Up through the line that contains "has height=380, width=676.", retype the entries exactly, beginning at the very first line.

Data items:
****************************************

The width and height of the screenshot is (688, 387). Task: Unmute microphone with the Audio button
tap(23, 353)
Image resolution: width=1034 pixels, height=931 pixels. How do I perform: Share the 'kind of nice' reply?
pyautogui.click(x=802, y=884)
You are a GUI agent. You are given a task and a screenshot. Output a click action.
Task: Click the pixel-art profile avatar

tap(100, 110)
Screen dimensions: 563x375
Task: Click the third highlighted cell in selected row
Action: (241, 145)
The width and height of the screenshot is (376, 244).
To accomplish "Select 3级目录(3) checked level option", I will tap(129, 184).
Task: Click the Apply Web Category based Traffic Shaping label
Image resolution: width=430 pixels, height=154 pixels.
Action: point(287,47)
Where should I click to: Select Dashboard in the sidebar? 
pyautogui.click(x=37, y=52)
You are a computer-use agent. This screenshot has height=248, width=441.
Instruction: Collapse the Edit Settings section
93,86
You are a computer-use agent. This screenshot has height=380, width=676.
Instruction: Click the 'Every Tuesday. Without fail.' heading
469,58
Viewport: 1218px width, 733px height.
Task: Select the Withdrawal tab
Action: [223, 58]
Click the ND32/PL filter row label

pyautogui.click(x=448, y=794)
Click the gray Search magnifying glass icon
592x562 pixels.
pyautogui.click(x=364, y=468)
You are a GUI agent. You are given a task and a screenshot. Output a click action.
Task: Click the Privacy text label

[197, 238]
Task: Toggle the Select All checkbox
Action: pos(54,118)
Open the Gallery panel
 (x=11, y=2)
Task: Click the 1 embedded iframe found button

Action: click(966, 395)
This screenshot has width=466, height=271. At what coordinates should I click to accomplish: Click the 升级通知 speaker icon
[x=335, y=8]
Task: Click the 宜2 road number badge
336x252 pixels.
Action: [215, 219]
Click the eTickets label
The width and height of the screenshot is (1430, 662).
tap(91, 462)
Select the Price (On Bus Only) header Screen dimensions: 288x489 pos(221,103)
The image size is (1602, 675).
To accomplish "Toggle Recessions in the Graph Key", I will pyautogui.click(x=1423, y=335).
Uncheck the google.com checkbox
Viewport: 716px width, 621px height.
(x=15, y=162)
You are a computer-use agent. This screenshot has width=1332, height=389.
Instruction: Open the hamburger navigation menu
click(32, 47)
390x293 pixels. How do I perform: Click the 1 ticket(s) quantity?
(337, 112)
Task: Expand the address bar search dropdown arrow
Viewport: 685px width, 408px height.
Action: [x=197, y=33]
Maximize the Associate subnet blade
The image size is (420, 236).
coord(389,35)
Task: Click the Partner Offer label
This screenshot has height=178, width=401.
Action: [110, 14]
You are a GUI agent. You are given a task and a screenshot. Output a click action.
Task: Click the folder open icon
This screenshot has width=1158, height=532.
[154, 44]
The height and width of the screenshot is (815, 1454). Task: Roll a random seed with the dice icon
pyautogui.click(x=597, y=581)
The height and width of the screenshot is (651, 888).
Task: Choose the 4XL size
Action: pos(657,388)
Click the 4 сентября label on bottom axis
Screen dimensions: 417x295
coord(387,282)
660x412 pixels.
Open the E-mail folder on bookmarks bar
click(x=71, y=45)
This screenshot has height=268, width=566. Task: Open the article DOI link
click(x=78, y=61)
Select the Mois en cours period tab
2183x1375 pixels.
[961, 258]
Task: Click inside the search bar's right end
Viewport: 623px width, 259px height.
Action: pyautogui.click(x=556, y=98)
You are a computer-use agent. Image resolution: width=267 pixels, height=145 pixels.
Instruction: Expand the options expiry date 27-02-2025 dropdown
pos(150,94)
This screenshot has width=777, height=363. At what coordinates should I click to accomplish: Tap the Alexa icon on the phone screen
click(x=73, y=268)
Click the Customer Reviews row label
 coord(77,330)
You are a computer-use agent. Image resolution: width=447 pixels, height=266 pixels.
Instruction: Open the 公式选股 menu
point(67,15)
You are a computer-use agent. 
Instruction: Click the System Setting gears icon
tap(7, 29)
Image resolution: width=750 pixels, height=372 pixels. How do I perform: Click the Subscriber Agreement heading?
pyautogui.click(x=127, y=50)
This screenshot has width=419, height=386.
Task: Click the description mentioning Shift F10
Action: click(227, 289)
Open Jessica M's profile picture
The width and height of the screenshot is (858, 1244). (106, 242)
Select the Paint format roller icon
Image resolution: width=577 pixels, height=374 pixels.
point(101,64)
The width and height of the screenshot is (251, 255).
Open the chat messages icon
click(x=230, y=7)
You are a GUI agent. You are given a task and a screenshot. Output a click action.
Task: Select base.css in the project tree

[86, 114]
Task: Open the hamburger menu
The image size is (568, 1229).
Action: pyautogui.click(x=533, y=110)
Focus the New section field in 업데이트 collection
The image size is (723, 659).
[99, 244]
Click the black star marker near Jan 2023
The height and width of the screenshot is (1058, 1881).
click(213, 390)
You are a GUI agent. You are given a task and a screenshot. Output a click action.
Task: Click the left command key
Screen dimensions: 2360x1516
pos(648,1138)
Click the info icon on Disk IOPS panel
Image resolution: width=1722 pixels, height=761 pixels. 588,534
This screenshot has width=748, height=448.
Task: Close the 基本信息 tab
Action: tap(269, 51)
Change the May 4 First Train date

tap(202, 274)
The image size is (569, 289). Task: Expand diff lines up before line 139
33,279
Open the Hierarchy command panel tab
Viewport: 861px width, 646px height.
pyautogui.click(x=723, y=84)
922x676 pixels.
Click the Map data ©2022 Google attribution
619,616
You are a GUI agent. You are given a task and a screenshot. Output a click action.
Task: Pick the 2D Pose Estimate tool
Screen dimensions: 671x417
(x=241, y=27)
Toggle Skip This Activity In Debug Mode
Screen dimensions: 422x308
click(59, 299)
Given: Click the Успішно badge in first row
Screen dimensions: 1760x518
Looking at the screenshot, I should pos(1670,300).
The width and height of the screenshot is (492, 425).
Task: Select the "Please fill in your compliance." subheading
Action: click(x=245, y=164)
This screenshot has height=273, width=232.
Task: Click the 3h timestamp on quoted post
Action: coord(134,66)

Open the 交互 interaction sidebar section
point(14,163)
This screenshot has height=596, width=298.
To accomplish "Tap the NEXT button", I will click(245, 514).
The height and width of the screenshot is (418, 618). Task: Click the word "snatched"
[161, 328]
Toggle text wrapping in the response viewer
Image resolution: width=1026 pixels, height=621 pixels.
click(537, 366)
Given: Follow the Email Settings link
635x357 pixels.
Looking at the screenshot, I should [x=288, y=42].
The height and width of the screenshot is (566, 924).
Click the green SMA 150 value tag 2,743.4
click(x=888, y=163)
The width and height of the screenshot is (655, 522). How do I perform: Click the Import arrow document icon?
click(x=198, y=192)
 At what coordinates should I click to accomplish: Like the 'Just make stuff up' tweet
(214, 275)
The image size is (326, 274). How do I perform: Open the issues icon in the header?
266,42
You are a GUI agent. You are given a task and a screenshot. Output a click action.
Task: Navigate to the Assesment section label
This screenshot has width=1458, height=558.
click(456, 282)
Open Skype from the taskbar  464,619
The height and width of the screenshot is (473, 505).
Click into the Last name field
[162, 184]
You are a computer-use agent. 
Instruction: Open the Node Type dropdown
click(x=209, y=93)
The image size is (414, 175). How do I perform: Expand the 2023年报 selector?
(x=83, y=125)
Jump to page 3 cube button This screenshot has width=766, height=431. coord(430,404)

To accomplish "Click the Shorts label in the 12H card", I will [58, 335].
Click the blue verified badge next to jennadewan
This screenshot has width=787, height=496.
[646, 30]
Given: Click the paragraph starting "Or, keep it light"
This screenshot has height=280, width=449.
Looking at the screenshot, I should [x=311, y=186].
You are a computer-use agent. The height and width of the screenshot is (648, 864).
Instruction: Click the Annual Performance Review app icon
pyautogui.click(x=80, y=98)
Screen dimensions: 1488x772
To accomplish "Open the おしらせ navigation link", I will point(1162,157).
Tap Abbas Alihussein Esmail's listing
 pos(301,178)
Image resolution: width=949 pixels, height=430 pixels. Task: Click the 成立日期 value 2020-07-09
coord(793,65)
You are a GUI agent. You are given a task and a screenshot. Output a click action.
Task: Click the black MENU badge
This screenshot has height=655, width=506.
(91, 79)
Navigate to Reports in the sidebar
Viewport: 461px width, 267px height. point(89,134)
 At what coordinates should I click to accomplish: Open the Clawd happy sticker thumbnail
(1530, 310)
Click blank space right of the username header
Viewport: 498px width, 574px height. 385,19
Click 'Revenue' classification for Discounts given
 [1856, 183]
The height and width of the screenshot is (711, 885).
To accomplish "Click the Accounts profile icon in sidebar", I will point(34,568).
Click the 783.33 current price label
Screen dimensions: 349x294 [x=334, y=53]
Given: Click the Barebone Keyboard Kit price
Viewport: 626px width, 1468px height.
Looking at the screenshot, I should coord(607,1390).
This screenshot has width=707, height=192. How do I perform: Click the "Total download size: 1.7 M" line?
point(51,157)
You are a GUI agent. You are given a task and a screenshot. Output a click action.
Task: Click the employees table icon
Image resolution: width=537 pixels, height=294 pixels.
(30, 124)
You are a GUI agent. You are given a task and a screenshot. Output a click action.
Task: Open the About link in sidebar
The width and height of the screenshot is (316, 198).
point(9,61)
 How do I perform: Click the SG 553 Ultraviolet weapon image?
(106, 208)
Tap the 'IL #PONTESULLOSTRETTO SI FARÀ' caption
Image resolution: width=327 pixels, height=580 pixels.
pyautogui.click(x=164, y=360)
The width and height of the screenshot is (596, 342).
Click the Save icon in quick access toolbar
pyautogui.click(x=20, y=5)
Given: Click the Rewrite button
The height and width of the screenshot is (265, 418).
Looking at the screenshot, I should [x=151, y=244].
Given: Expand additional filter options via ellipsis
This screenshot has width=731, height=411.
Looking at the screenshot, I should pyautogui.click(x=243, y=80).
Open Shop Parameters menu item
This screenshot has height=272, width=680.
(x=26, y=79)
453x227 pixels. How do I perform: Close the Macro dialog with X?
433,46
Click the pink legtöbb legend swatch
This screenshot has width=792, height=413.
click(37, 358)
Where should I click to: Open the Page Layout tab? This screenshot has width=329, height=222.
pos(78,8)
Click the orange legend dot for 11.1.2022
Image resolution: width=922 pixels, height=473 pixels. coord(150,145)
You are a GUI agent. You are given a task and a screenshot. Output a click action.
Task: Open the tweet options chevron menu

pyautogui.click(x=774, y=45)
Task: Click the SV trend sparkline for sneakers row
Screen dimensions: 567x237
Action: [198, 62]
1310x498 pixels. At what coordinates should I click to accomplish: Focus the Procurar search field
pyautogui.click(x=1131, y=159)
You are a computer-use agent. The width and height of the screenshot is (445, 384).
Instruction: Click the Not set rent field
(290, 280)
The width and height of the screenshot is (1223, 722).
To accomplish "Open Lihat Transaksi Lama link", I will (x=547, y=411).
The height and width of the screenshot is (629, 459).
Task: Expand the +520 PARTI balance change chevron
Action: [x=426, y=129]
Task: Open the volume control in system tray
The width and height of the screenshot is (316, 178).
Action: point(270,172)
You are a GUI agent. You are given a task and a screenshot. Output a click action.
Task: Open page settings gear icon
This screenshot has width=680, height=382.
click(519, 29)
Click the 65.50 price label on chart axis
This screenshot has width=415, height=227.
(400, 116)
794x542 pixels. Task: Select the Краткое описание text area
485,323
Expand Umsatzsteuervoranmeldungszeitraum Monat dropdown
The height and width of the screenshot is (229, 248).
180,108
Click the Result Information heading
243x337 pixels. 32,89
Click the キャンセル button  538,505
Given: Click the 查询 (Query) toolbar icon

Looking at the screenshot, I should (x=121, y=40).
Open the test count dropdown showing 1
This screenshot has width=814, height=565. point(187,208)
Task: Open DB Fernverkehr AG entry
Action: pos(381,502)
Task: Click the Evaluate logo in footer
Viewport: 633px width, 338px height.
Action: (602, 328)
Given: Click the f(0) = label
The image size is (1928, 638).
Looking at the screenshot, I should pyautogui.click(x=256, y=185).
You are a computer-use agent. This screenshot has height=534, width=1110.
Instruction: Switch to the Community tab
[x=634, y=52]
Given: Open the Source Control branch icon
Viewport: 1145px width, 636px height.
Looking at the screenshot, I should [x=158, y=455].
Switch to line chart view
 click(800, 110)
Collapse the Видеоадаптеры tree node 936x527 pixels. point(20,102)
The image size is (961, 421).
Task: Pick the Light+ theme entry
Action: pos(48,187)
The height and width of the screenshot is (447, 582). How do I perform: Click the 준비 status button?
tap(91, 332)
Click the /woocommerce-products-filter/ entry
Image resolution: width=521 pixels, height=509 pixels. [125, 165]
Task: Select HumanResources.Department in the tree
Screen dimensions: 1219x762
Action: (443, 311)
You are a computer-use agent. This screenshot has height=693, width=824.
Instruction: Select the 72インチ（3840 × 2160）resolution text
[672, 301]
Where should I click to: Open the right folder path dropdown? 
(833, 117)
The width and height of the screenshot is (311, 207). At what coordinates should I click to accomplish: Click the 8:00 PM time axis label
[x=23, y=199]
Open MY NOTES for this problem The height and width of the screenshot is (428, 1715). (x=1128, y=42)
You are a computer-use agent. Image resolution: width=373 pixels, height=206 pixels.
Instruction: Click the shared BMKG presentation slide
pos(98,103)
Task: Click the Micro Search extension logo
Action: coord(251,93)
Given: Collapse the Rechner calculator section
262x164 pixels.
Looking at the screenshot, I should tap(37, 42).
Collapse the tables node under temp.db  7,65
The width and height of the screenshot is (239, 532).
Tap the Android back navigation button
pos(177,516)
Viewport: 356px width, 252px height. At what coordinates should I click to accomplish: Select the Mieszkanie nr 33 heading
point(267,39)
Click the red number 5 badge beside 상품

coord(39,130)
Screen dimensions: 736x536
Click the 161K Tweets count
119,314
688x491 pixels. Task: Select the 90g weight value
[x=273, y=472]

****************************************

**Output:**
The width and height of the screenshot is (688, 387). Task: Unmute microphone with the Audio button
tap(23, 353)
Image resolution: width=1034 pixels, height=931 pixels. How do I perform: Share the 'kind of nice' reply?
pyautogui.click(x=802, y=884)
You are a GUI agent. You are given a task and a screenshot. Output a click action.
Task: Click the pixel-art profile avatar

tap(100, 110)
Screen dimensions: 563x375
Task: Click the third highlighted cell in selected row
Action: (241, 145)
The width and height of the screenshot is (376, 244).
To accomplish "Select 3级目录(3) checked level option", I will tap(129, 184).
Task: Click the Apply Web Category based Traffic Shaping label
Image resolution: width=430 pixels, height=154 pixels.
Action: point(287,47)
Where should I click to: Select Dashboard in the sidebar? 
pyautogui.click(x=37, y=52)
You are a computer-use agent. This screenshot has height=248, width=441.
Instruction: Collapse the Edit Settings section
93,86
You are a computer-use agent. This screenshot has height=380, width=676.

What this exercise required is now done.